The easiest way to use `kaggle-benchmarks` is directly within a Kaggle notebook.

**Prerequisites**: A Kaggle account.

**Installation**: No installation is needed! For early access, simply navigate to **https://www.kaggle.com/benchmarks/tasks/new**. This will create a new Kaggle notebook with the library and its dependencies pre-installed and ready to use.

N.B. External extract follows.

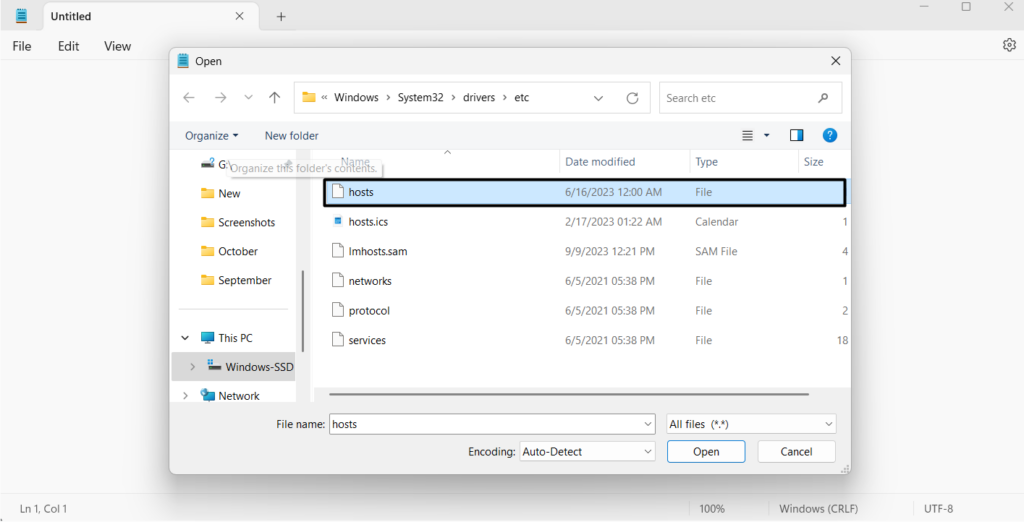This screenshot has height=522, width=1024.
Task: Click the Cancel button
Action: point(796,452)
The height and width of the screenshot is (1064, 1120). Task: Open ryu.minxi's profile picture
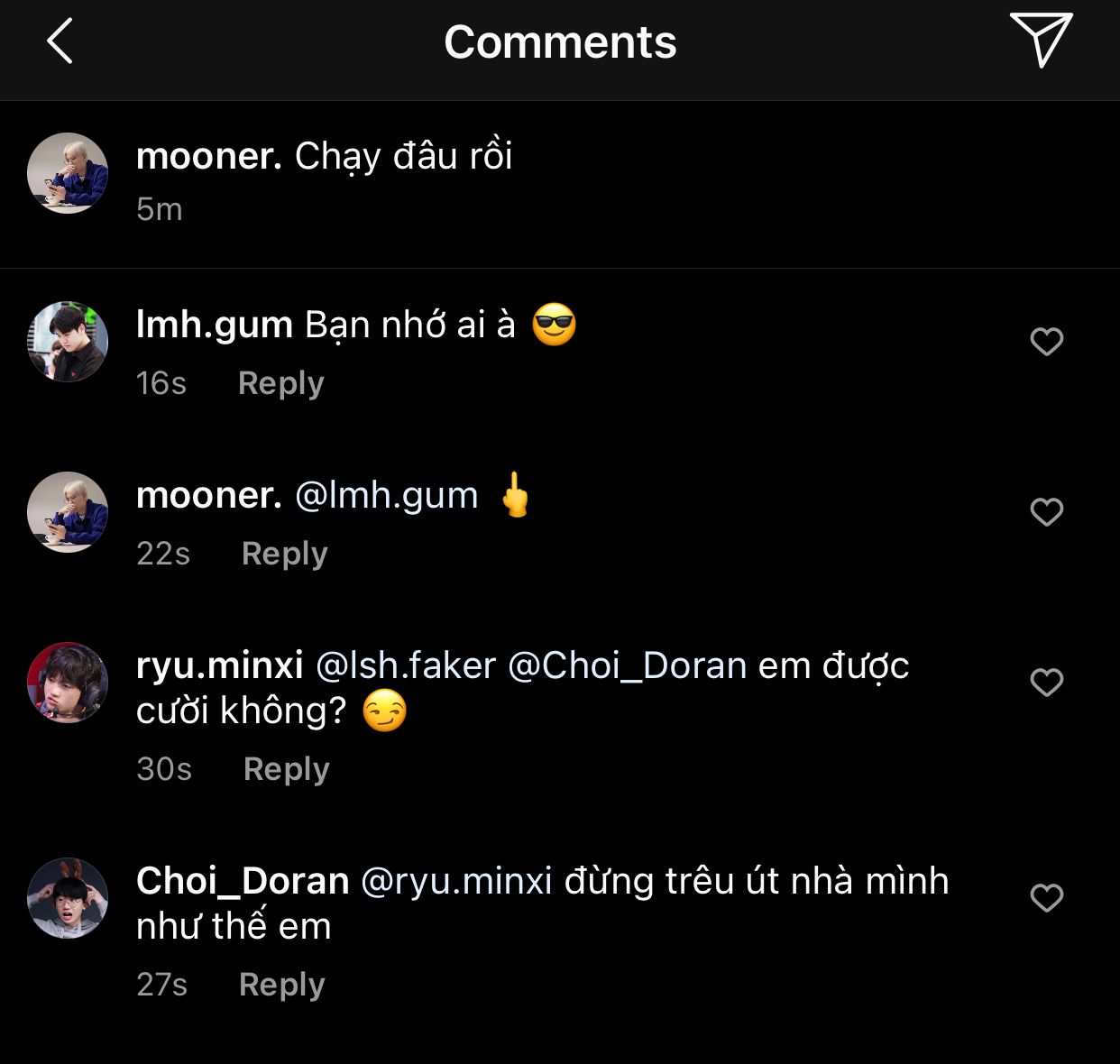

**Data Usage and Leaderboard Generation**: When running in Kaggle notebook, each benchmark task outputs a `task file` and associated `run files`. These files are used to build the benchmark entity and display its results on a Kaggle leaderboard. An example can be seen on the [ICML 2025 Experts Leaderboard](https://www.kaggle.com/benchmarks/kaggle/icml-2025-experts).


## Usage

Here is a simple example of a benchmark that asks a model a riddle and checks its answer.

```python
import kaggle_benchmarks as kbench

@kbench.task(name="simple_riddle")
def solve_riddle(llm, riddle: str, answer: str):
    """Asks a riddle and checks for a keyword in the answer."""
    response = llm.prompt(riddle)

    # Assert that the model's response contains the answer, ignoring case.
    kbench.assertions.assert_contains_regex(
        f"(?i){answer}", response, expectation="LLM should give the right answer."
    )

# Execute the task
solve_riddle.run(
    llm=kbench.llm, # Uses the default LLM
    riddle="What gets wetter as it dries?",
    answer="Towel",
)
```

For a detailed walkthrough of the library's features, check out our documentation:
- [Quick Start Guide](quick_start.md)
- [User Guide](user_guide.md)
- [Cookbook](cookbook.md)

## Supported Models

This library supports a wide range of models available through Kaggle's backend. The exact models available to you depend on your environment (Kaggle Notebook vs. local proxy token).

## Contributing

Contributions are welcome! Please refer to our [Contribution Guidelines](CONTRIBUTING.md) for more details.

## License

This project is licensed under the Apache License 2.0. See the [LICENSE](LICENSE) file for details.